Six billion unheard voices

September 28, 2001

Whatever its failings, the racism conference in Durban should at least teach us to listen.

Anybody who followed the proceedings of the Durban World Conference on racism was given serious cause to reflect on the events that took place there. Its very title gave due notice that it was unlikely to be an event where agreement would be easily reached. Many people have been outraged, angry, disappointed, hurt and exasperated by some of the incidents that took place. It is important that none of us turn our faces away from what we heard, nor indeed that any of us believe that somehow this has nothing to do with us as individuals. In particular, it seems that those of us involved in education should pay special attention.

Most moving of all the events was the forum arranged for personal "voices" to be heard. We heard from individuals their stories of misery and gross abuse of human rights. We heard from refugees, from women and from children; we heard one sad, sad tale after another. Over just a few days we heard tell of almost every horror that one human being can inflict on another. If we did truly hear and truly listen to these voices, then perhaps the conference achieved one important goal.

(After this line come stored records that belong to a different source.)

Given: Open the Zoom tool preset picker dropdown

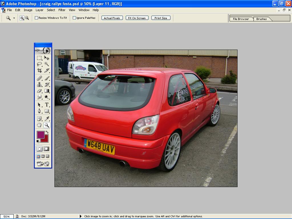Looking at the screenshot, I should click(14, 18).
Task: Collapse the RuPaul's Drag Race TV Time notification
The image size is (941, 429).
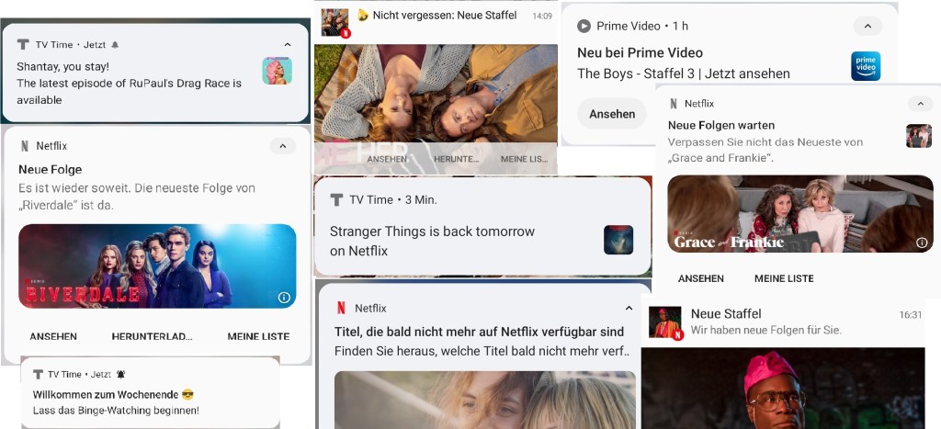Action: point(287,44)
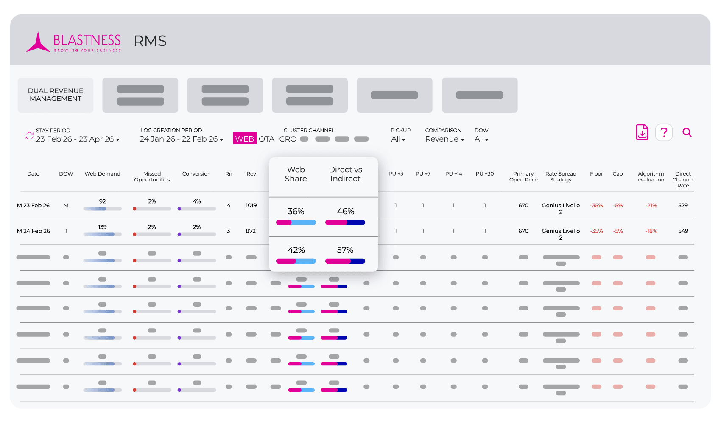This screenshot has height=424, width=721.
Task: Expand the Pickup All dropdown
Action: pyautogui.click(x=398, y=139)
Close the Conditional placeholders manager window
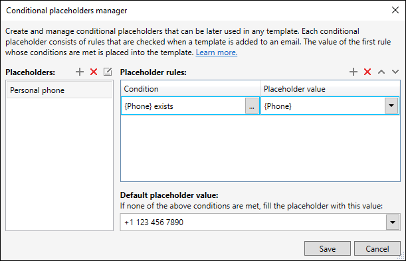Screen dimensions: 406x261 395,10
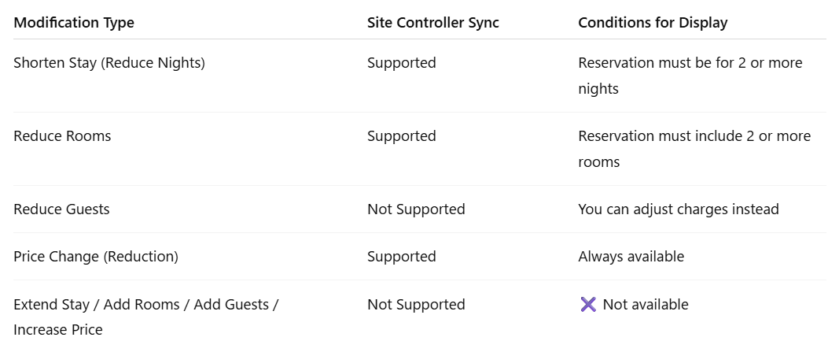
Task: Click You can adjust charges instead text
Action: [679, 209]
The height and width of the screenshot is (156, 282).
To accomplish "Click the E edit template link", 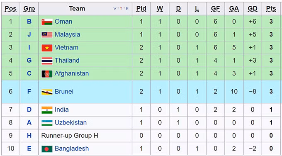I will (127, 9).
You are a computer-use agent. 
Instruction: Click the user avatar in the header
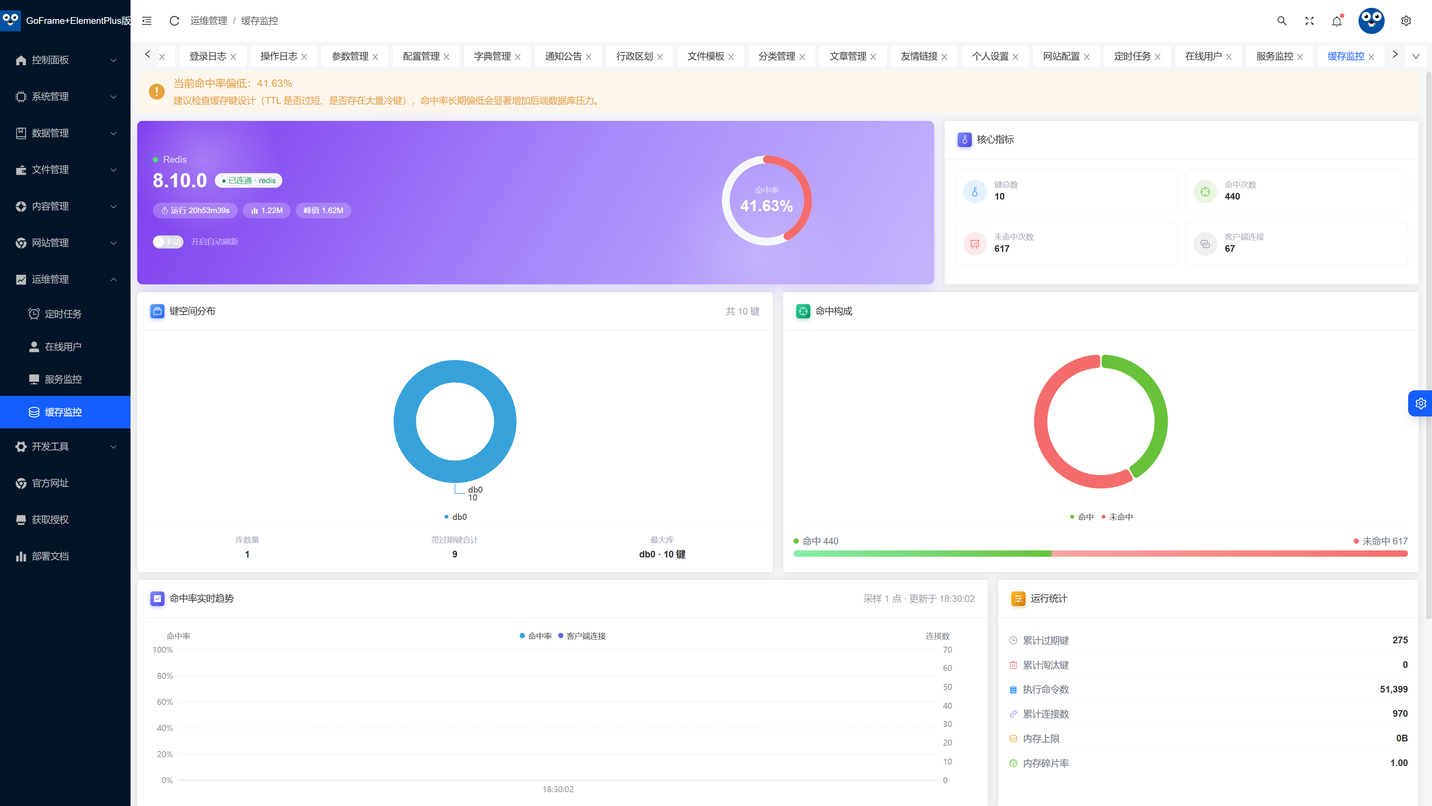point(1371,21)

For these are people who are not often given, and perhaps have never before been given, a voice in quite this way.

In the words of our own Archbishop Desmond Tutu: "There are millions of people out there who are hurting. These people look to this conference as a beacon of hope." It seems to me that a special responsibility rests here with the educators. Unesco's 1998 higher education conference and the resolutions taken there are important reminders for those of us in higher education. We affirmed the principles of the charter of the Universal Declaration of Human Rights and that we were "aware that on the threshold of a new millennium it is the duty of higher education to ensure that the values and ideals of a culture of peace prevail and that the intellectual community should be mobilising to that end", and then resolved that it is part of our mission to "provide opportunities for higher learning and for learning throughout life".

There is no doubt that the people gathered in Paris saw higher education playing an active role in attempting to solve the manifold misery of the sort we heard of in Durban. We should give some thought to what we have done - individually and as institutions - to implement our fine words of 1988 and what we could say to the people who gathered in Durban that might sustain their hopes.

In April, the Association of Commonwealth Universities published Engagement as a Core Value for the University , a consultation document that seems to me to indicate that at least some universities are taking these responsibilities seriously. The paper attempts to assist policy-makers and academics to work through the issues involved in the important and difficult task of "engagement".

It is incumbent on us all to share our successes and failures so that we represent a beacon of hope for the poor and disenfranchised and that we are able to say that we embraced the task set down by Unesco, and that the students leaving our universities will be leaders and citizens of a world made different by them and what they learnt to understand through our efforts.

Changing a university to undertake these tasks is no easy matter, as anyone who has tried it will attest. There is a growing literature on "change management" with which academics are likely to be irritated at best and contemptuous at worst. This kind of change, which involves curricula, choices and priorities, is likely to strike at the very core of a university's value system and beliefs.

It is no accident that the people gathered in Durban could not agree on a whole range of issues. It is also often the case that individuals working in educational institutions in multicultural societies are aware of the need for change, but, in the interests of a peaceful institution, the debates that are so difficult are often shelved for another day. The conference reminded us that that day has come.

If not enough of us were listening, the horrific events in New York and Washington surely also tell us that the world is not at all what it seems. The terrorists, the extremists, the people in the streets of Washington, Seattle, Genoa and Gothenburg - unacceptable and repugnant as some of their tactics are - are all telling us the same thing. The day has come for some difficult debates about what it means to be part of the human race and to share a common humanity. As one sloganeer so aptly said in Genoa: "You are G8, we are 6 billion." Apart from the moral imperatives, this is not an issue that will go away.

Nelson Mandela evoked the real possibilities of people all over the world caring for each other. "No one is born hating," he said. "People must learn to hate - if they can learn to hate, they can be taught to love." Let us make sure that the conference, painful as it was, was not held in vain and that universities provide the intellectual leadership important to such an endeavour.

Brenda Gourley is vice-chancellor of the University of Natal and vice-chancellor elect of the Open University.